TASK GOAL. Draw out every line with the word "computer" from the listing below.

- - - - -

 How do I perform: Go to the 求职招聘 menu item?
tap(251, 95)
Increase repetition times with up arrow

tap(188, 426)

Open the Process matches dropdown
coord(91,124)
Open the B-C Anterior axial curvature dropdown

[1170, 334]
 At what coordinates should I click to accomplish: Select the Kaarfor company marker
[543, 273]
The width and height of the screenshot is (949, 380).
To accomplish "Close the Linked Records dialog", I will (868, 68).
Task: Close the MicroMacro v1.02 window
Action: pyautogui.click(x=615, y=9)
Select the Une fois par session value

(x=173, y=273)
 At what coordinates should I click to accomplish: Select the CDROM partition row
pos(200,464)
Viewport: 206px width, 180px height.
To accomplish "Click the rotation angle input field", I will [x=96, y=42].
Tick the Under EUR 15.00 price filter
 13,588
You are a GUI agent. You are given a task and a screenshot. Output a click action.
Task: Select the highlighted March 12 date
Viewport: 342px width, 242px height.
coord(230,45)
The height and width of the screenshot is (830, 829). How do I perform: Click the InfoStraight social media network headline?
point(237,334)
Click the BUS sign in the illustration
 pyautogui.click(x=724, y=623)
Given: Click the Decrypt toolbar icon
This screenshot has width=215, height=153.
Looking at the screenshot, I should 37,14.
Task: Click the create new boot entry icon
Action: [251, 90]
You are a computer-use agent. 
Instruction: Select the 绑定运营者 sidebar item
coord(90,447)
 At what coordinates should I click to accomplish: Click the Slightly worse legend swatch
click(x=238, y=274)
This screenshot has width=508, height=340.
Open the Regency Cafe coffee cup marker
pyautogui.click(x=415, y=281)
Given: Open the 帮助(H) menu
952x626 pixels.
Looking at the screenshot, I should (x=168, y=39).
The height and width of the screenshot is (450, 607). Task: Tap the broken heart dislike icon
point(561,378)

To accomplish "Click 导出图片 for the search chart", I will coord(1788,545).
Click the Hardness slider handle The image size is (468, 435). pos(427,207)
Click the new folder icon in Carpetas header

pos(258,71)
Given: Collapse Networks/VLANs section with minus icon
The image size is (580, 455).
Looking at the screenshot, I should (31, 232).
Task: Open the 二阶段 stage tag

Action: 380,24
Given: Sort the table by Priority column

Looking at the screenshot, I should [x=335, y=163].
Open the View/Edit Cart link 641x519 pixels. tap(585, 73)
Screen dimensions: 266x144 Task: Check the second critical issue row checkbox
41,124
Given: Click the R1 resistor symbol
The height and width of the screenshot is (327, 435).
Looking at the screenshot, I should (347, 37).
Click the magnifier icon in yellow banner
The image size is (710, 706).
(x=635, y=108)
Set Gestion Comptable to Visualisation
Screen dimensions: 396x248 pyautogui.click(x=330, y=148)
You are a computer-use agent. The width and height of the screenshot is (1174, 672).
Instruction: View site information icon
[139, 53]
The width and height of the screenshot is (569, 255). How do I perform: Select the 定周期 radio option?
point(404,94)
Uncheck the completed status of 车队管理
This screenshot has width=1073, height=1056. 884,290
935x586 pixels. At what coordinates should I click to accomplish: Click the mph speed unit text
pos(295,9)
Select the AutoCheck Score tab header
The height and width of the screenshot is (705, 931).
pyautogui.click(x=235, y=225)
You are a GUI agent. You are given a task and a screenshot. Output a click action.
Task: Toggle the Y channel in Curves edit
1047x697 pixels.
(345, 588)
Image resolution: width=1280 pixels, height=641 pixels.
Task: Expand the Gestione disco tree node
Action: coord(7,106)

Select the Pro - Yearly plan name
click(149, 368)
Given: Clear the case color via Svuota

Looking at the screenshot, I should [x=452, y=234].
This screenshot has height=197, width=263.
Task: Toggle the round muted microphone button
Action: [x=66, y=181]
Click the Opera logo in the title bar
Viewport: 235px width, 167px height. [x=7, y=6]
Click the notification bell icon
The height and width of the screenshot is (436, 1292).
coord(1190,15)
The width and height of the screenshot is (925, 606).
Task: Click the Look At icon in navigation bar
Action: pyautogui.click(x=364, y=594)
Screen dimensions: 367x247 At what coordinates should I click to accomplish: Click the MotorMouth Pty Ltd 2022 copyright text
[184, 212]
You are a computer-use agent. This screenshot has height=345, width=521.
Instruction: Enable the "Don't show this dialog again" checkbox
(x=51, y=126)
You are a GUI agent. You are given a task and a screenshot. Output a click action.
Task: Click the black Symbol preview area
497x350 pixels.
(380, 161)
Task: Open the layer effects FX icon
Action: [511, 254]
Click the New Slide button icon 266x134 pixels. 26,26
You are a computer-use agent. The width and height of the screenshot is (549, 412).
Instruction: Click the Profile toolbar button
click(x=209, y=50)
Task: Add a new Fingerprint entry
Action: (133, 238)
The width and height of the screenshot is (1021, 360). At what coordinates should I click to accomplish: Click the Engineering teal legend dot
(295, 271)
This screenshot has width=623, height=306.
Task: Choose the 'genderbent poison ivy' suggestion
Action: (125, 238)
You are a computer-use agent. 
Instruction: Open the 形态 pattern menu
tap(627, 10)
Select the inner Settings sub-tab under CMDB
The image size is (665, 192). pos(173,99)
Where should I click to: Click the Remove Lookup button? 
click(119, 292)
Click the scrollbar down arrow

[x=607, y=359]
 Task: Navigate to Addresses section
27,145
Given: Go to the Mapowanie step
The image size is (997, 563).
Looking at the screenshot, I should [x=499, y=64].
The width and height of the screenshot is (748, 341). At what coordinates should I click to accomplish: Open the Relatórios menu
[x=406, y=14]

- - - - -

SOLUTION FOR THIS TASK.
You are a computer-use agent. 
You are a computer-use agent. The width and height of the screenshot is (1174, 672).
You are a computer-use agent. This screenshot has height=345, width=521.
You are a computer-use agent. The width and height of the screenshot is (549, 412).
You are a computer-use agent. 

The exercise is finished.